**Gestellte Aufgabe:**
Beantworten Sie anhand des folgenden Textes über den Ablauf einer Überwachungsanordnung diese Fragen:
(a) Bei welcher Behörde stellt die anordnende Behörde das Gesuch auf Genehmigung der Überwachungsmassnahme?
(b) Worauf beschränkt sich die formelle Prüfung durch den Dienst?
(c) Was enthält der Auftrag, den der Dienst an den betroffenen Anbieter richtet?

**Zitierter Text:**
================================

II. Ablauf bei einer Anordnung
Für den Ablauf kann zusätzlich auf den Anhang verwiesen werden. Die anordnende Behörde (die Strafuntersuchungsbehörde gemäss Bundesrecht oder kantonalem Recht, z.B. Bundesanwalt, Staatsanwalt, Untersuchungsrichter, Amtstatthalter etc.), stellt bei der zuständigen Genehmigungsbehörde (die zuständige richterliche Behörde gemäss Bundesrecht oder kantonalem Recht) ein Gesuch auf Genehmigung der Überwachungsmassnahme. Mit der Anordnung der Überwachungsmassnahme gelangt die anordnende Behörde weiter an den vom Bundesrat eingerichteten Dienst für die Überwachung des Post- und Fernmeldeverkehrs. Die Genehmigungsbehörde teilt dem Dienst ihren Entscheid über die Bewilligung der Überwachungsanordnung mit. Der Dienst prüft formell, ob die Voraussetzungen für eine Anordnung gegeben sind. D.h. die Prüfung beschränkt sich darauf, ob die anordnende Behörde legitimiert ist und ob ein Verbrechen oder Vergehen gemäss BÜPF vorliegt. Sind diese Voraussetzungen gegeben, richtet der Dienst einen Auftrag an den betroffenen Anbieter. Der Auftrag enthält die zu liefernden Daten, sowie technische und organisatorische Massnahmen. Der Dienst fungiert als Vermittler zwischen der anordnenden Behörde und den Anbietern. Dabei ist der Dienst lediglich ermächtigt, diejenigen Daten zu verlangen, welche in einer Überwachungsanordnung festgehalten sind. Die Daten werden an die anordnende Behörde weitergegeben.

III. Auskünfte über Fernmeldeanschlüsse (z. B. im Internetbereich)

================================

(Einträge der Sammlung)

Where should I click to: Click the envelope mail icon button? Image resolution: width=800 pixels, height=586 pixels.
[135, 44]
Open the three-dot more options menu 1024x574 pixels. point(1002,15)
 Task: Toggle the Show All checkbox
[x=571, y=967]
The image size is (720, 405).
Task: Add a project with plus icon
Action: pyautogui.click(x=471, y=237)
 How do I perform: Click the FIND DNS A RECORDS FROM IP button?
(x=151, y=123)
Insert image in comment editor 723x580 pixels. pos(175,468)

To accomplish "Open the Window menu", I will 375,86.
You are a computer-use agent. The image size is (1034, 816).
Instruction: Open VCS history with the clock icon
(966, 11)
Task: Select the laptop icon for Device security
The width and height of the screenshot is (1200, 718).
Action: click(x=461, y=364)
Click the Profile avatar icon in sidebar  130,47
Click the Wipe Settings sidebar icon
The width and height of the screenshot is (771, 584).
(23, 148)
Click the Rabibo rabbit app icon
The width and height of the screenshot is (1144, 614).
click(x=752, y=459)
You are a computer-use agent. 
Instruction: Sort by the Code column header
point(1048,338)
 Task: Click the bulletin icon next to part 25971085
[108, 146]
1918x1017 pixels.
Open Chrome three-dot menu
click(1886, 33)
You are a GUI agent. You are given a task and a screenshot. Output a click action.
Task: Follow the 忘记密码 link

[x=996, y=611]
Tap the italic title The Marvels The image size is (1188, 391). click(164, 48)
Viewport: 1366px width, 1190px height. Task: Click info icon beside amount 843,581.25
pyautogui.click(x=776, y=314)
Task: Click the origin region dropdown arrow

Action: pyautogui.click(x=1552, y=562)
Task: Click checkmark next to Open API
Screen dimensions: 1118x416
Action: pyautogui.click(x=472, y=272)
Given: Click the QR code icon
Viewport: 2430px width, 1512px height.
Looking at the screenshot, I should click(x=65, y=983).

================================

**Die Antwort:**
(a) Bei der zuständigen Genehmigungsbehörde, also der zuständigen richterlichen Behörde gemäss Bundesrecht oder kantonalem Recht.
(b) Sie beschränkt sich darauf, ob die anordnende Behörde legitimiert ist und ob ein Verbrechen oder Vergehen gemäss BÜPF vorliegt.
(c) Er enthält die zu liefernden Daten sowie technische und organisatorische Massnahmen.